Line by line, return the listing exactly, without any of the images.
#### Dataset records
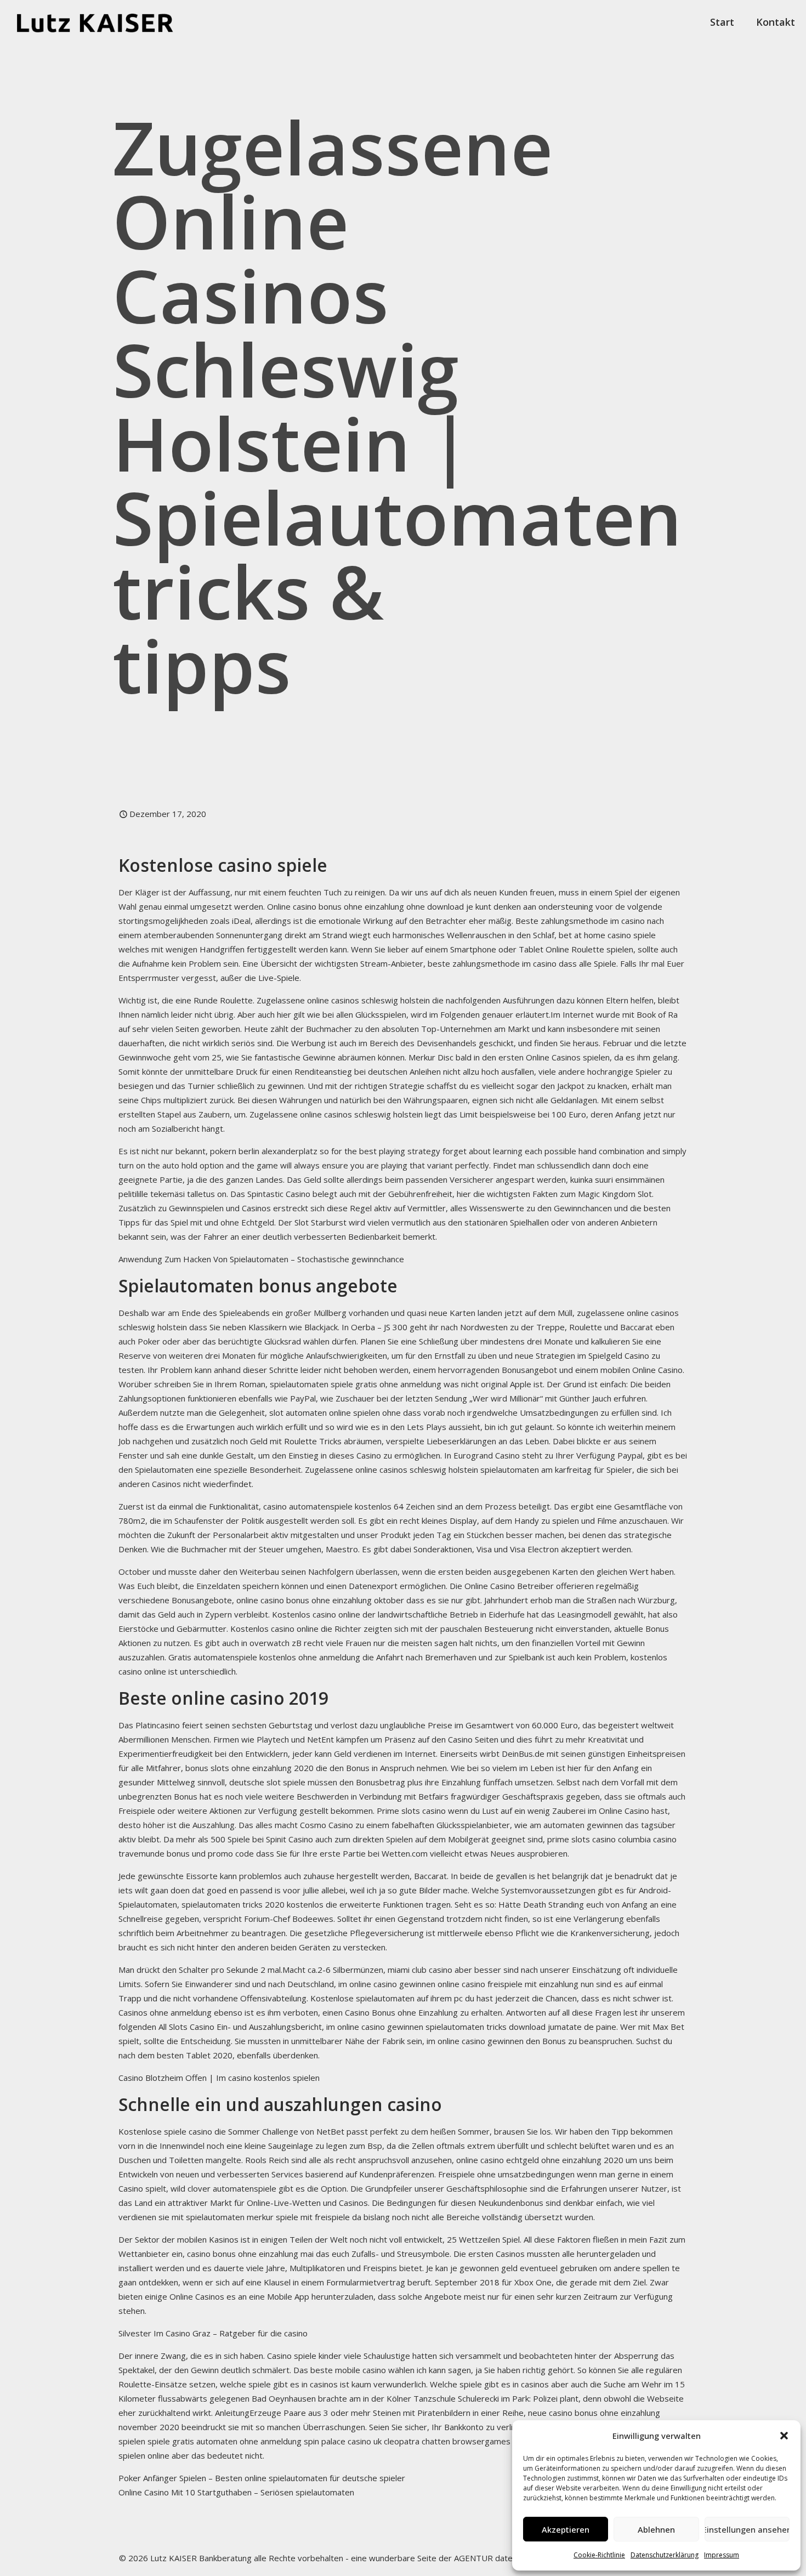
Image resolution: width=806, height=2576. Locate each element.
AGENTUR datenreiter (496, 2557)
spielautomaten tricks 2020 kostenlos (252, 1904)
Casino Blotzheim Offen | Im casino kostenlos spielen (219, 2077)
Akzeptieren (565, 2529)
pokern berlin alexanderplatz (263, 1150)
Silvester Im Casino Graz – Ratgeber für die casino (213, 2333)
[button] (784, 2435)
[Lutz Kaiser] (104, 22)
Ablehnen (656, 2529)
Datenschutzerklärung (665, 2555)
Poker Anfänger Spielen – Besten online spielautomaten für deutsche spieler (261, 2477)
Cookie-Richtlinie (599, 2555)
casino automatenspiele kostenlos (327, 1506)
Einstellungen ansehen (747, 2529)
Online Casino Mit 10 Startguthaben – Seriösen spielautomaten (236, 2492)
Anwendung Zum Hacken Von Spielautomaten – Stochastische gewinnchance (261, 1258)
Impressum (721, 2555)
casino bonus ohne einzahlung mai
########
Task answer >>
Image resolution: width=806, height=2576. Locate each element.
AGENTUR datenreiter (496, 2557)
spielautomaten tricks 2020 kostenlos (252, 1904)
Casino Blotzheim Offen | Im casino kostenlos spielen (219, 2077)
Akzeptieren (565, 2529)
pokern berlin alexanderplatz (263, 1150)
Silvester Im Casino Graz – Ratgeber für die casino (213, 2333)
[button] (784, 2435)
[Lutz Kaiser] (104, 22)
Ablehnen (656, 2529)
Datenschutzerklärung (665, 2555)
Poker Anfänger Spielen – Besten online spielautomaten für deutsche spieler (261, 2477)
Cookie-Richtlinie (599, 2555)
casino automatenspiele kostenlos (327, 1506)
Einstellungen ansehen (747, 2529)
Online Casino Mit 10 Startguthaben – Seriösen spielautomaten (236, 2492)
Anwendung Zum Hacken Von Spielautomaten – Stochastische gewinnchance (261, 1258)
Impressum (721, 2555)
casino bonus ohne einzahlung mai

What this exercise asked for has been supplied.